No, alas, there are no wonder substitutes for dairy.
Homemade almond milk comes closest – we find much of the commercial variety to be vile. But almonds are comparatively expensive, and soaking the nuts and grinding and straining take time.
Oat milk, made from oatmeal, starts cooking in hot liquid, leaving an unpleasant layer of sludge in the bottom of the mug.
Coconut milk tastes like coconut, which I find disconcerting.
Black coffee seems harsh on an empty stomach – a sliver of lemon helps a little, somehow.
So I’m counting the days till Easter – the Orthodox version, which comes at the end of Passover, a full week later than the Western celebration.
Many Americans participate in a congregation close to their homes – a neighborhood church, as it’s often called.
For others, though, the decision is more selective and may require travel to gather for worship, communal action, and other events.
Frequently, these members define their personal identity strongly by these religious circles – I certainly do as a Quaker. Still others, like Jews or Greeks, find their identity further enhanced by the use of a foreign language, such as Hebrew or Greek, in worship and possibly also at home, as well as unique holidays on dates the wider public doesn’t celebrate.
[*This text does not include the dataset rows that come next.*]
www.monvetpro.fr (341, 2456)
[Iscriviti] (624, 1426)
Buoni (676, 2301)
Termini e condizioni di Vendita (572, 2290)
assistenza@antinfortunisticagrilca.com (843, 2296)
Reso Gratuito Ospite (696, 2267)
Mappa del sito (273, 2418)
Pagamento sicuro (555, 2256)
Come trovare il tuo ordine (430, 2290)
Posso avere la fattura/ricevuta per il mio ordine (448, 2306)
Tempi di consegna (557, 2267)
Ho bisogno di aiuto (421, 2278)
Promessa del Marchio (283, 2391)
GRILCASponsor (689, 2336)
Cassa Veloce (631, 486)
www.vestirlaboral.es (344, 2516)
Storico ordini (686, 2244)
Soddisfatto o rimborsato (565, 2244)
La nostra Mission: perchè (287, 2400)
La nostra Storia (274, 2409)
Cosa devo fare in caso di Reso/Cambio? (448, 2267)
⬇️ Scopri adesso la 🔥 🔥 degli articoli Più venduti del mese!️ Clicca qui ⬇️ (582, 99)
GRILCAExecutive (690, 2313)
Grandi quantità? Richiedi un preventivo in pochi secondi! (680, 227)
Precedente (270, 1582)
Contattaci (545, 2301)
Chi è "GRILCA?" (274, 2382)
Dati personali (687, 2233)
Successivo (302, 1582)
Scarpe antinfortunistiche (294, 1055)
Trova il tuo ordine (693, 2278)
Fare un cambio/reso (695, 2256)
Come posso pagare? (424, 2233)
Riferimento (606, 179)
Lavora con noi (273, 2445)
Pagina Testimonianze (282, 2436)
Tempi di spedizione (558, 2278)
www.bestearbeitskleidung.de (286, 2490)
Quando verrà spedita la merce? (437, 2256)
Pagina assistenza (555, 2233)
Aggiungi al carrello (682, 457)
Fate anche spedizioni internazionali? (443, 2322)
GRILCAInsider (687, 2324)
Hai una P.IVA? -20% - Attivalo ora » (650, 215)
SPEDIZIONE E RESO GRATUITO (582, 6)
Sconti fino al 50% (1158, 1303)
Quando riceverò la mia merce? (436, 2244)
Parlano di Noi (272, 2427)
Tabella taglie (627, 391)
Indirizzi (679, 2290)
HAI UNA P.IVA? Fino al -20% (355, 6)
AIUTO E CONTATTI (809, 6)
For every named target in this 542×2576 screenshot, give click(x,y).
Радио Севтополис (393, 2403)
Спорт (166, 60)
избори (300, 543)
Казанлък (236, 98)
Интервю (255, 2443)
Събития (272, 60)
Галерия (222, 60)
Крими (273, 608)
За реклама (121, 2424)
I am fascinated by the intensity of this identification for some people or its relative weakness in others. I rarely hear individuals define themselves as, say, Methodist or Presbyterian or even Baptist with the sense of intense core identity I hear in Quaker, Greek, Mennonite, or even “nonobservant Jew.”
Think about the Amish, with their German dialect accompanied by distinctive dress and horse-and-carriage transportation. Or Ultra-Orthodox Jews who also observe the dress restrictions and likely add Yiddish to the mix.
Let’s assume we’ll find similar patterns in new ethnic populations appearing in the nation – Islam, especially. Anyone else feeling some empathy?
What’s your experience of religion and personal identity?